3. St. Elmo’s Fire (1985)
It may alarm you to learn that this film features a group of recent graduates navigating infidelity, parenthood, and the acquiring and losing of the kind of power broker jobs that answer to “the Senator.” To put things in perspective: If everyone in this movie was 38, it might make sense today—minus the Georgetown real estate? But they are all supposed to be 22. So minus abundant points for the creation of unrealistic post-grad expectations.
But despite the Degrassi-levels of trauma plot-stacking, I love this movie for the fact that it follows friends. It’s in the ensemble mode that the Brat Pack really shines.
I also love Demi Moore’s apartment. Has anything ever been so pink? I am here to tell you that something has.
2. The Breakfast Club (1985)
The Breakfast Club lingers, in that cheesy after-school special way, for its attempts to acknowledge difference rather than smooth it over. (Make-over scene notwithstanding.) Maybe it’s damning by faint praise to note that this film at least tries to explode the stereotypes that the previous three movies embrace. But I’m still a little moved by The Geek’s confession. Sue me!!!

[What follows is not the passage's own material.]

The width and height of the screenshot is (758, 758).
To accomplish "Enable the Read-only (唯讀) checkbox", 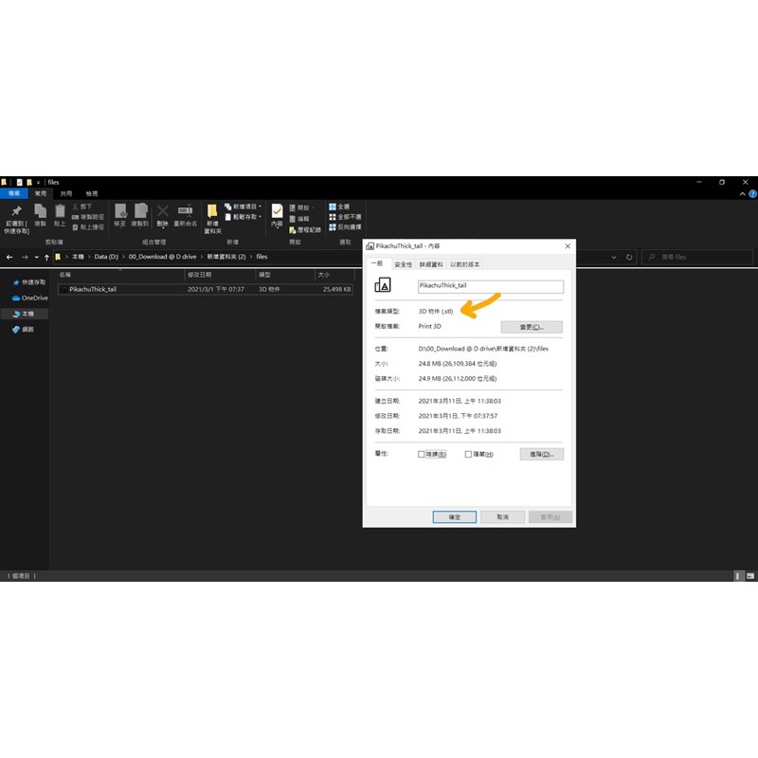I will (x=422, y=455).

This film is also ur-bratty in its commitment to my admittedly random criteria. I mean, everyone’s got Dad beef in this one.
1. Ferris Bueller’s Day Off (1986)
Arguably, this one should be disqualified because it…doesn’t include any members of the Brat Pack? (In his infamous profile in New York magazine, David Blum classified Matthew Broderick as a “Not Quite There” hanger-on.) But there’s no evading the just critic. As the most specific fantasy, Ferris’ big day evades cliches. This is not even a movie about love triangles. It is, instead, an ode to Chicago, and an anti-work manifesto. Which makes it the real and righteous winner.
Top five forever. No further questions, case closed.
*
As Brats only attests, the Brat Pack movies have at times been taken too seriously by swathes of impressionable young. I know the pack was once a world to me. But that’s why I’ve found it soothing to relegate these films to the just-for-laughs aisle, where founding myths go to sleep. Today we knock the pictures back with a grain of salt, yes. But it turns out you can still admire those hats.
Here’s McCarthy again, on the whirlwind years that produced these people, their times:
…the great French film director Claude Chabrol said to me, “My dear boy, the truth today is not the truth tomorrow.” For so long I didn’t understand what he meant, but perhaps now I do. Something that had cast such a long shadow over me, that I felt had obscured my identity and even clouded who I had perceived myself to be, had transformed into something like a blessing.
This Heat Dome, I hope you’ll be blessed by visits with old friends.